[Start of Attachment]
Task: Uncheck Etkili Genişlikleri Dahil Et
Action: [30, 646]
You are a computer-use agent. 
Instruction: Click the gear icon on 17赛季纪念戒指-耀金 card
[End of Attachment]
[Start of Attachment]
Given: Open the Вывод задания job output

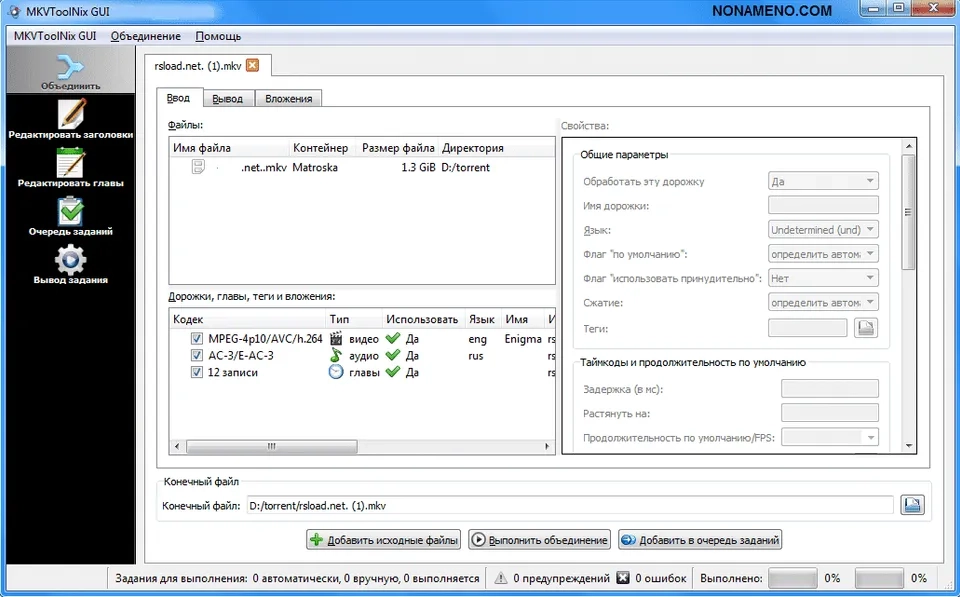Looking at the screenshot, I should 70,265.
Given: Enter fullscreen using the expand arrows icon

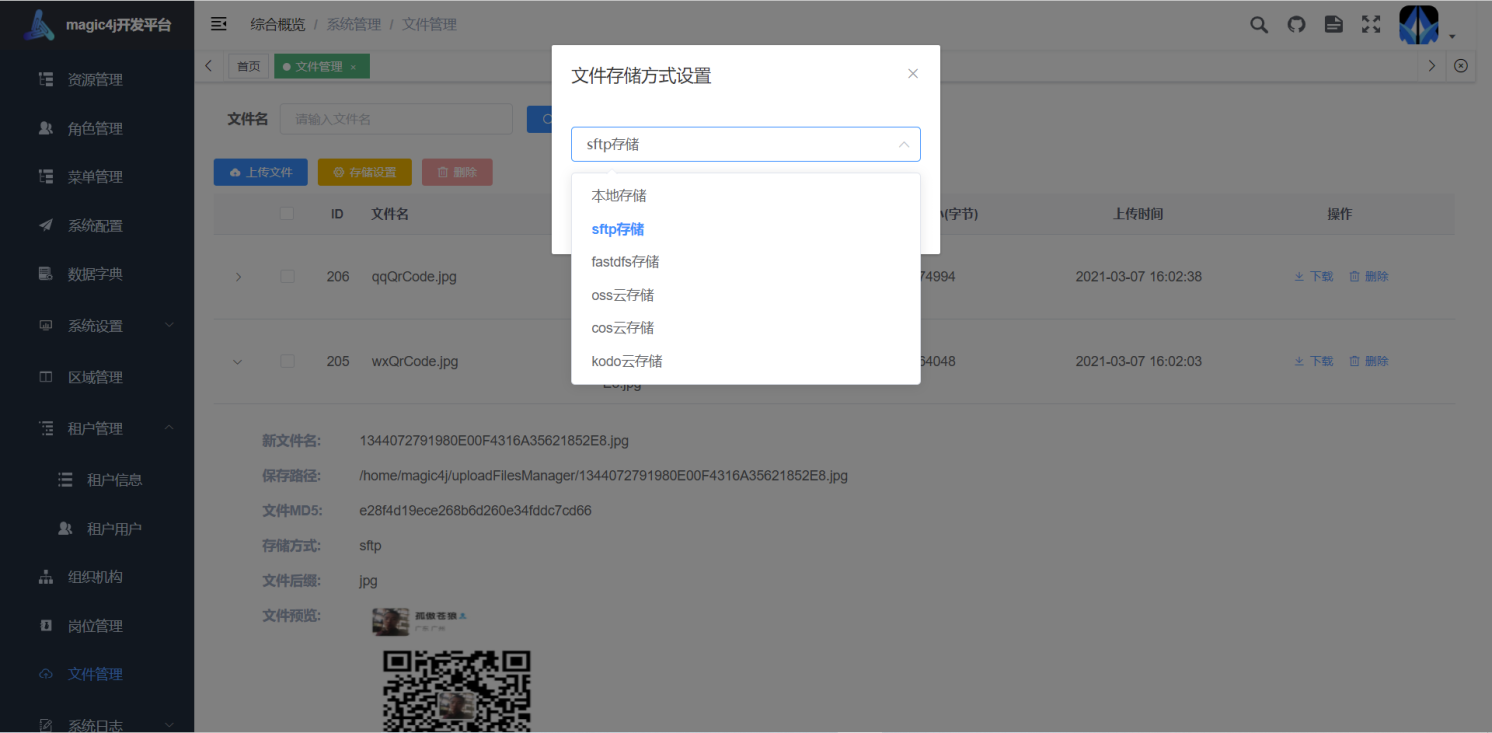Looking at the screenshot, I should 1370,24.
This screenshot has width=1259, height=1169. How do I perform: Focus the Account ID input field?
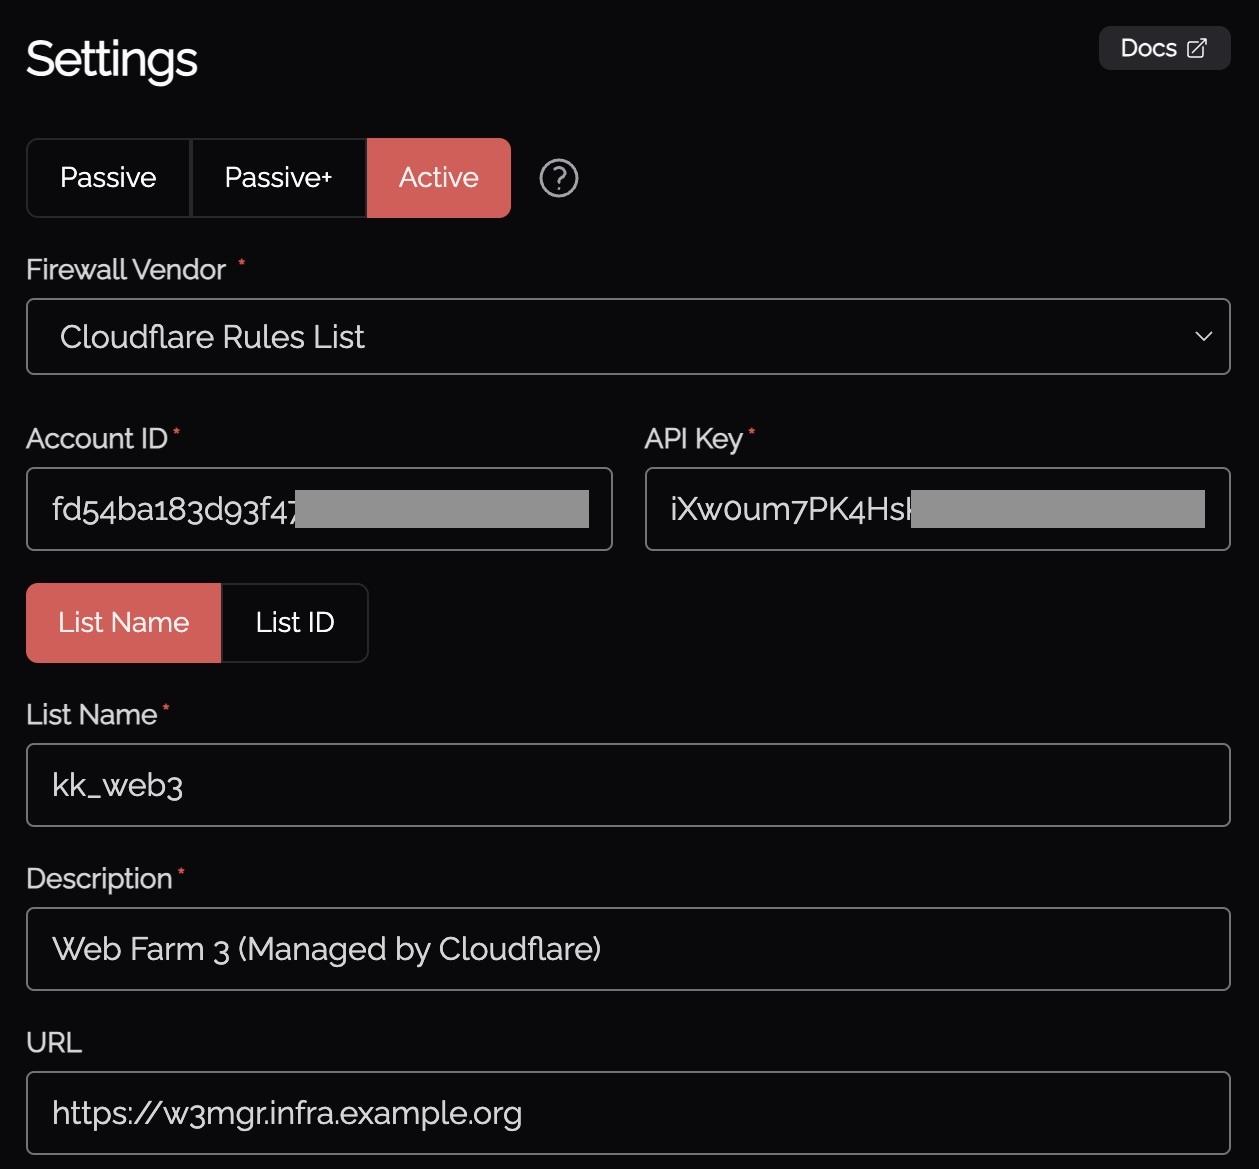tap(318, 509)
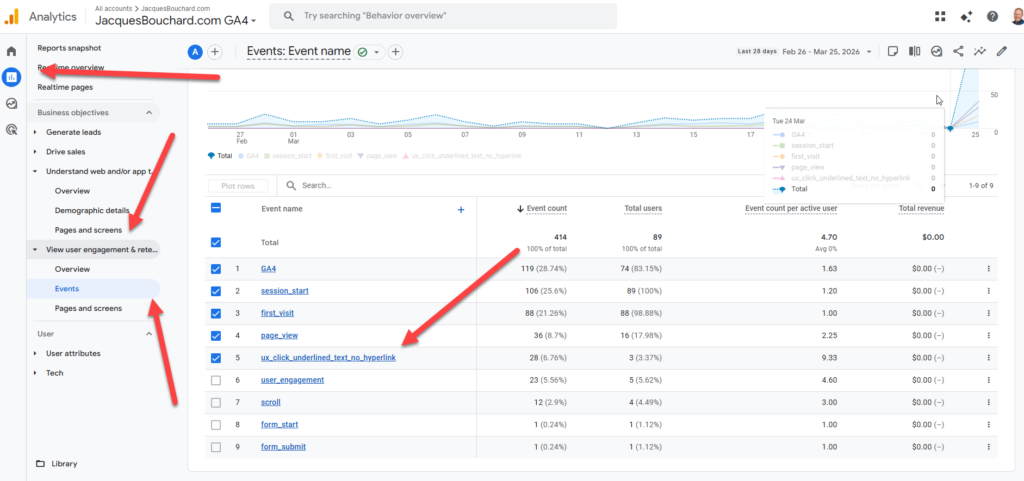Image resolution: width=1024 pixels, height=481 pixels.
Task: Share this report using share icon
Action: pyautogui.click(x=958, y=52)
[End of Attachment]
◆ TASK DETAILS:
The lines above from the one with "You are a computer-use agent." through the one with "Instruction: Click the" are to be duplicated exactly, ends included, with nothing added.

◆ ANSWER AREA:
You are a computer-use agent. 
Instruction: Click the gear icon on 17赛季纪念戒指-耀金 card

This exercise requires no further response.